(Word and item position data)
[start]

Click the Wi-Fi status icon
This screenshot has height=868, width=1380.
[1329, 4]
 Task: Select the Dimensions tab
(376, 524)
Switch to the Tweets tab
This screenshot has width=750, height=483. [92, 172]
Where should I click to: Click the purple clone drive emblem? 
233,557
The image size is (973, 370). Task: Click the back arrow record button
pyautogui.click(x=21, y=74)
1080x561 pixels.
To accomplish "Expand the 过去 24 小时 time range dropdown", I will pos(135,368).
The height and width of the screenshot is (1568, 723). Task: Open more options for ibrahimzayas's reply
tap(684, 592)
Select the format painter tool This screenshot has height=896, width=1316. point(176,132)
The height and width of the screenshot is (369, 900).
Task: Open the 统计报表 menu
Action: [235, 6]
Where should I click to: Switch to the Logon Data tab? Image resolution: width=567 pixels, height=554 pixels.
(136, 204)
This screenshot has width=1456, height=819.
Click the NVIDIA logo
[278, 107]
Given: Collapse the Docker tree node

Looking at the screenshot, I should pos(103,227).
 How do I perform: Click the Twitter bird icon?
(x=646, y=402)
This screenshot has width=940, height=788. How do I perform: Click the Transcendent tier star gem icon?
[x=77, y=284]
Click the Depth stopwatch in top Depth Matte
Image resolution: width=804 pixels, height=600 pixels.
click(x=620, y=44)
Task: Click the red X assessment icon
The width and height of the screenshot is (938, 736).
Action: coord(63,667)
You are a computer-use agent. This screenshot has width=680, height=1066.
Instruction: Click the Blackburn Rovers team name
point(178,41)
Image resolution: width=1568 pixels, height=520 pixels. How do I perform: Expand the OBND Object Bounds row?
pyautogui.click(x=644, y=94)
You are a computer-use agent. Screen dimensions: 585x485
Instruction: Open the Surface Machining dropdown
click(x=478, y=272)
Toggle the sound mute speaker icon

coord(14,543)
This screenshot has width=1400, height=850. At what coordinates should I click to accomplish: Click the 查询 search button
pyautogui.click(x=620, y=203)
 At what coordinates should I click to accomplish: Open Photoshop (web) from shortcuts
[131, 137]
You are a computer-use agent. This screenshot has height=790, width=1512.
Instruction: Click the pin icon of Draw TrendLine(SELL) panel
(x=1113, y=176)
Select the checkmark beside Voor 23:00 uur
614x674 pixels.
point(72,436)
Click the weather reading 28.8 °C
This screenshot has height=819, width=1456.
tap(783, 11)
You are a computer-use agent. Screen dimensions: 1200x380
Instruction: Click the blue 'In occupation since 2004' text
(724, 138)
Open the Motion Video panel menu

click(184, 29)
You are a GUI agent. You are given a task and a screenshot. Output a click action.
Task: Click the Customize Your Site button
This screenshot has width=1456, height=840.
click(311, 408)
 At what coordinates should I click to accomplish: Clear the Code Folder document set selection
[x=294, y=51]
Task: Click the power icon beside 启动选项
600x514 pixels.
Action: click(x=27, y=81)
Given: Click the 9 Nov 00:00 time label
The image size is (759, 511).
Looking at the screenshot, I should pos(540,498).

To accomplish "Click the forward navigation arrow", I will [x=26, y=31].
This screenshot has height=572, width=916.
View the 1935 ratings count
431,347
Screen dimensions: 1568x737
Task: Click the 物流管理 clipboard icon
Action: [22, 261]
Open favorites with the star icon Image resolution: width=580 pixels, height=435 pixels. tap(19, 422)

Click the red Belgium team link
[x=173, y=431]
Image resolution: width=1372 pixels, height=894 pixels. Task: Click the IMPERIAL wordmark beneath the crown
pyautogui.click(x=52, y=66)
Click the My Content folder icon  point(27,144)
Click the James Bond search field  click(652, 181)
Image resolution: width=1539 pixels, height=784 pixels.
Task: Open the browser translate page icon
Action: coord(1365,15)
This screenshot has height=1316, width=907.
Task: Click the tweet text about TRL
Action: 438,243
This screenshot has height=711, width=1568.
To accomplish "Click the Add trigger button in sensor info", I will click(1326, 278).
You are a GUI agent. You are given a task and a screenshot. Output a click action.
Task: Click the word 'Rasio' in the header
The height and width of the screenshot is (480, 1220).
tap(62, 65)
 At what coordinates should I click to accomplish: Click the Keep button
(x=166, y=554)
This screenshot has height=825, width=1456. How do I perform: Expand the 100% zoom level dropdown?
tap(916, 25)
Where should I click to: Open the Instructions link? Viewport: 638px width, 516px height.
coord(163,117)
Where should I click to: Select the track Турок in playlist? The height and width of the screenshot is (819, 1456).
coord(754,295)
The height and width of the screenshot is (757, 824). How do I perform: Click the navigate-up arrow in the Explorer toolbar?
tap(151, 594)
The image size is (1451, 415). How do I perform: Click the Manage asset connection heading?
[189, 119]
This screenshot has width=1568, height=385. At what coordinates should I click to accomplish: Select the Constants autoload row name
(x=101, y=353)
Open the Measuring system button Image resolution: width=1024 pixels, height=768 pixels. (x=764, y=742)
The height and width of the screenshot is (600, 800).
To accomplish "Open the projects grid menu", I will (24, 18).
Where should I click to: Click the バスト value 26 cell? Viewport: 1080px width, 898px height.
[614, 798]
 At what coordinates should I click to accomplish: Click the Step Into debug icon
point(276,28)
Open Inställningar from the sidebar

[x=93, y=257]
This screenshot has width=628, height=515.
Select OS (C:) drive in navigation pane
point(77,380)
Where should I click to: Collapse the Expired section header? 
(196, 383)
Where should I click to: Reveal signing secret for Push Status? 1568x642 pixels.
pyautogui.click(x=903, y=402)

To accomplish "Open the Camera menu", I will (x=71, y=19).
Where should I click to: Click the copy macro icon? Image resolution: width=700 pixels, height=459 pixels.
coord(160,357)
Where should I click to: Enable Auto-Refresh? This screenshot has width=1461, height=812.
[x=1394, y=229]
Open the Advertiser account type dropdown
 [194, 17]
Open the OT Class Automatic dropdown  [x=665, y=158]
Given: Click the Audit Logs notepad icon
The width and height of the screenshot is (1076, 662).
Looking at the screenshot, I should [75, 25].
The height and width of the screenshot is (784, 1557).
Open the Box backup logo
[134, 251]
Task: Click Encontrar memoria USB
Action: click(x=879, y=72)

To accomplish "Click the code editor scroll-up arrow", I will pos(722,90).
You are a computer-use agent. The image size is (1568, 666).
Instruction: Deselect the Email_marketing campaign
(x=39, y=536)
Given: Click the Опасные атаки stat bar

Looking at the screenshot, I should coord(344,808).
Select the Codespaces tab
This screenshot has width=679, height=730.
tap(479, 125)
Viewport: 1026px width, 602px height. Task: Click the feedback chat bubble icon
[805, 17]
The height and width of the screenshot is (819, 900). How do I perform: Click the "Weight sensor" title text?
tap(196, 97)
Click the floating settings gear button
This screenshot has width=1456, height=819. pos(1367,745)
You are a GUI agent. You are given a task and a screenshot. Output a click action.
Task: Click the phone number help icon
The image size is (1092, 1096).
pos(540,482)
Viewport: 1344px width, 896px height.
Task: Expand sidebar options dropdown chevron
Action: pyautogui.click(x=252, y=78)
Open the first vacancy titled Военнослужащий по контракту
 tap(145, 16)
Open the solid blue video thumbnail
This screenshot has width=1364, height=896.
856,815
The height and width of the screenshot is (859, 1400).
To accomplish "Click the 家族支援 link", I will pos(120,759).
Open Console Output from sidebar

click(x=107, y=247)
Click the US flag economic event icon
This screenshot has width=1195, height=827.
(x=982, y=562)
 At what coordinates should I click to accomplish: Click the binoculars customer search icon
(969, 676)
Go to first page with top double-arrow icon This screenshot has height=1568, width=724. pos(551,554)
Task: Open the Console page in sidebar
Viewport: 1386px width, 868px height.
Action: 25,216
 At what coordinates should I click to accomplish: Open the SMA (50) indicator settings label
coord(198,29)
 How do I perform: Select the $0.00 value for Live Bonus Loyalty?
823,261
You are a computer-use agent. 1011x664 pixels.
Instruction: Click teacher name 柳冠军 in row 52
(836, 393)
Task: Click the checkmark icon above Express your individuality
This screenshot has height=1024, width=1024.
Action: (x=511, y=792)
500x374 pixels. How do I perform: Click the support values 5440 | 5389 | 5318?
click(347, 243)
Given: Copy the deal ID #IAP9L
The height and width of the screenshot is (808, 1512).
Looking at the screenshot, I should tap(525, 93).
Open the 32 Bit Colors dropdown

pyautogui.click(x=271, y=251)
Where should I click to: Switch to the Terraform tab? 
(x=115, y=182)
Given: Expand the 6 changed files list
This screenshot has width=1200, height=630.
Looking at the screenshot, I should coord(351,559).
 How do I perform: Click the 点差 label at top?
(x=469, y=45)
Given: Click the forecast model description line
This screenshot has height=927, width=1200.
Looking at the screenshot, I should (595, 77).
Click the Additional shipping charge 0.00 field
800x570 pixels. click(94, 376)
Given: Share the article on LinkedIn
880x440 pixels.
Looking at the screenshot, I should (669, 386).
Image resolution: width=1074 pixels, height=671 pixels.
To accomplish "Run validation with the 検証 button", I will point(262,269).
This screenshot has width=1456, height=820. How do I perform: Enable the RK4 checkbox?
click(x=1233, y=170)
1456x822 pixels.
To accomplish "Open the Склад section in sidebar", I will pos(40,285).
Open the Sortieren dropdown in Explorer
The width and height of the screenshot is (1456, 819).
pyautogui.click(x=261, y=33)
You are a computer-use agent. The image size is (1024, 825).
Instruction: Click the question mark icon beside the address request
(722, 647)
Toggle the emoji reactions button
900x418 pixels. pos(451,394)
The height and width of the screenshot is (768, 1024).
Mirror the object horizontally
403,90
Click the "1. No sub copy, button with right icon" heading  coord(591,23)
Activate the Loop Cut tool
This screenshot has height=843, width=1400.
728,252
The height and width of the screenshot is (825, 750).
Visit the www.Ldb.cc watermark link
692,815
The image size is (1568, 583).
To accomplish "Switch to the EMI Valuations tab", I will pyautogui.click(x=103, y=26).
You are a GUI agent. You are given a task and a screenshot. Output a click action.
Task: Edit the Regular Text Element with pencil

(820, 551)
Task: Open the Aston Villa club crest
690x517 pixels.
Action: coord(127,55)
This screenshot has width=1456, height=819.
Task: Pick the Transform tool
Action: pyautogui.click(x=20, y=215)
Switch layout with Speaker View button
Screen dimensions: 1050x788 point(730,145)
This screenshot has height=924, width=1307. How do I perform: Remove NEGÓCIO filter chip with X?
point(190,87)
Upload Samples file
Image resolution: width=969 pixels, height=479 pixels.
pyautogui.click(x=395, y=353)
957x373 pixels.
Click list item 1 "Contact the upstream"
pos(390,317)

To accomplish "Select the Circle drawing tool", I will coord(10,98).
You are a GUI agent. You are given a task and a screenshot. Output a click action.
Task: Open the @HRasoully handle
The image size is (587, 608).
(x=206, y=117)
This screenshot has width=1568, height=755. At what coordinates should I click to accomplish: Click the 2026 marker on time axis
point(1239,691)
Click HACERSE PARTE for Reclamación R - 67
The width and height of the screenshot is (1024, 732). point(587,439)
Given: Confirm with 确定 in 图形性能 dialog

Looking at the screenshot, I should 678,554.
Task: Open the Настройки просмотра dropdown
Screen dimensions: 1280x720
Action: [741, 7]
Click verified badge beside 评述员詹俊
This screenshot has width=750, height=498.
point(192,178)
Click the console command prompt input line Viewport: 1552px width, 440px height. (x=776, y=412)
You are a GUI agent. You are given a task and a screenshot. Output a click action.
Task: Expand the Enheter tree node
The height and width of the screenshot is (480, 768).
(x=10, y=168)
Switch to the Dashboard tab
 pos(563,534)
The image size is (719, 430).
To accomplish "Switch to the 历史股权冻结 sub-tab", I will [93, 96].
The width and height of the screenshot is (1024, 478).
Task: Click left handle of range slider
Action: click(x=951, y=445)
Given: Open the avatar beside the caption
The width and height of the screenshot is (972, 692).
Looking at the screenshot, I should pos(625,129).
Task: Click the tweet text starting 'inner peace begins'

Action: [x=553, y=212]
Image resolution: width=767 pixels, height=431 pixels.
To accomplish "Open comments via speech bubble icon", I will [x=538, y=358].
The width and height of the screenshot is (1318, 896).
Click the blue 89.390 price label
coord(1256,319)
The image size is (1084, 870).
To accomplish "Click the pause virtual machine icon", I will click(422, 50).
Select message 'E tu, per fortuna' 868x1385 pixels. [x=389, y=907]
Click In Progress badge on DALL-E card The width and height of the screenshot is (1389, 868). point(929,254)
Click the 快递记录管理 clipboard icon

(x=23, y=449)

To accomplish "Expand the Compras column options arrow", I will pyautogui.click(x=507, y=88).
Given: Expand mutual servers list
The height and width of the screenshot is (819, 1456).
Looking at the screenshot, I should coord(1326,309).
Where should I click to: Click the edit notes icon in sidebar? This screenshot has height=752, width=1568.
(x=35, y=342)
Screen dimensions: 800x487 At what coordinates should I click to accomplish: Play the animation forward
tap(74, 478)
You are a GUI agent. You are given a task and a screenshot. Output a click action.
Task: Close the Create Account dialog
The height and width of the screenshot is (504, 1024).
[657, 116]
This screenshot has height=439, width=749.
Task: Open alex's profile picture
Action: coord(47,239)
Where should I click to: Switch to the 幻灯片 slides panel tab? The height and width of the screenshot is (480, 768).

[end]

EXERCISE BRIEF: Please reproduce only the stretch from the line containing "This screenshot has width=1400, height=850." through the line containing "tap(783, 11)", swapping "computer-use agent" for "GUI agent" and leaving everything else unchanged.

COMPLETE OUTPUT:
This screenshot has width=1400, height=850. At what coordinates should I click to accomplish: Click the 查询 search button
pyautogui.click(x=620, y=203)
 At what coordinates should I click to accomplish: Open Photoshop (web) from shortcuts
[131, 137]
You are a GUI agent. This screenshot has height=790, width=1512.
Instruction: Click the pin icon of Draw TrendLine(SELL) panel
(x=1113, y=176)
Select the checkmark beside Voor 23:00 uur
614x674 pixels.
point(72,436)
Click the weather reading 28.8 °C
This screenshot has height=819, width=1456.
tap(783, 11)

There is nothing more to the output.